Keywords: pediatric, neurodisability, parenteral nutrition, medical ethics
Introduction
Neurodisability as a term describes a group of conditions (with or without a specific diagnosis) that are attributed to brain and/or neuromuscular system impairment and creates functional limitations with broad range of severity and complexity.1 The impact of neurodisability may include difficulties with movement, cognition, communication, emotion, and behaviour. Due to advances in medical care, the life expectancy of children with severe neurodisabilities is improving albeit with heavy morbidity burden.2 The gastrointestinal (GI) system is often affected in children with neurodisability and a multitude of symptoms are routinely reported, directly impacting survival and quality of life for both children and their families.3
The complex interplay between the central and enteric nervous systems can partly explain some of the GI manifestations in children with neurodisability, but the pathophysiological processes driving the GI complaints are often complex and multifaceted.
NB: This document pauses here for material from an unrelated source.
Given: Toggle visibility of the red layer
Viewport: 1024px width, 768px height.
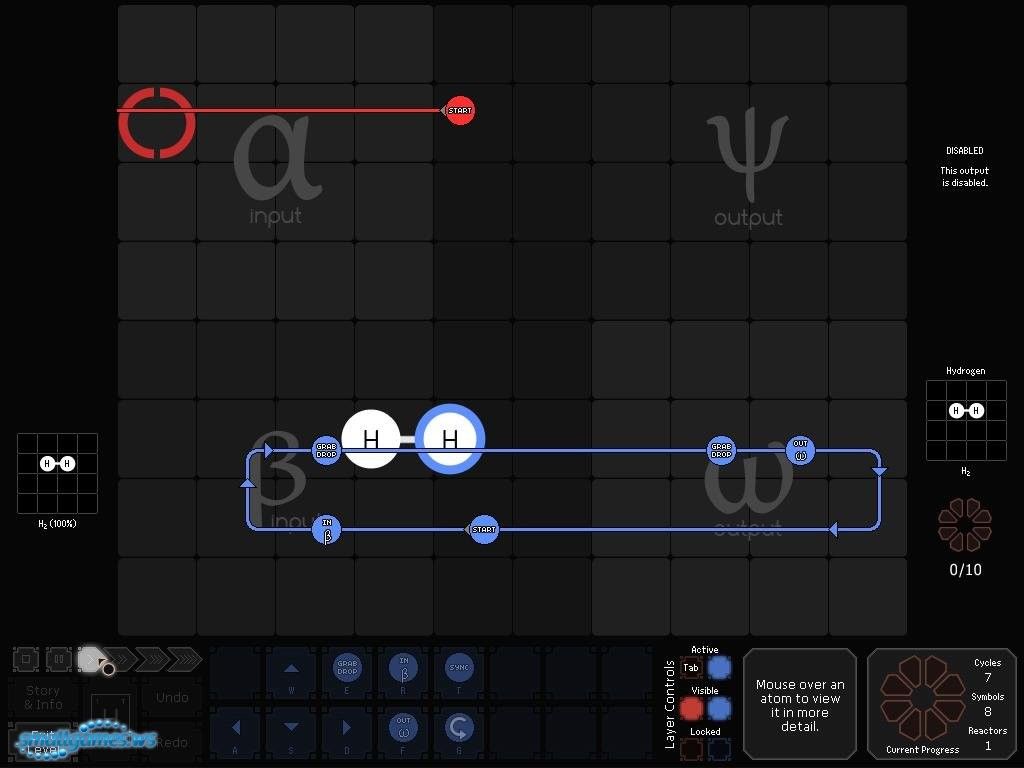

Medications used in the treatment of neurological conditions can directly induce GI symptoms and the simultaneous intake of multiple medications (polypharmacy) may adversely affect the gut function.4 GI motility disorders can lead to some of the most distressing symptoms, often characterised by vomiting, feed intolerance, abdominal pain, constipation, and/or diarrhoea.5 GI dystonia, an emerging and poorly understood phenomenon is increasingly reported in children with complex motor disorders when feed appears to trigger a cascade of distressing dystonia. In practice, cessation of enteral feeding will often improve both the GI symptoms and the dystonia.6
Parenteral nutrition (PN) is currently regarded as a standard of care in most health-care systems. There are robust clinical guidelines advising clinicians on the use of short- and long-term PN and a steady decline in PN-related complications.7,8 Our improved knowledge on the direct impact of nutrition on health and disease and the readily available standardised PN bags has allowed the safe initiation and maintenance of nutrition in almost all clinical settings. Although traditionally PN has been used in the context of intestinal failure (IF), it is frequently used in children with non-GI-related disorders such as in reversing and/or preventing metabolic decompensation, trauma and supporting recovery from serious illnesses.9 Home PN is also recognised as a safe long-term treatment. Children receiving PN at home for GI-related intestinal failure are often in full-time education and are increasingly reporting improved quality of life despite a heavy care burden.7 In children without neurodisability, IF (defined as the reduction of functional gut mass below the minimal amount necessary for digestion and absorption adequate to satisfy the nutrient and fluid requirements for growth)10 remains the leading indication for paediatric PN. Short bowel syndrome, congenital enteropathies and paediatric intestinal pseudo obstruction are the commonest causes of IF in children.11 On the other hand, the medical literature is acutely short of evidence-based articles in the area of PN use in children with neurodisability. In this article, we attempt to provide a balanced overview on the usage of PN in children with neurodisability and the complex interplay facing healthcare professionals and carers when considering PN in children with severe neurodisability.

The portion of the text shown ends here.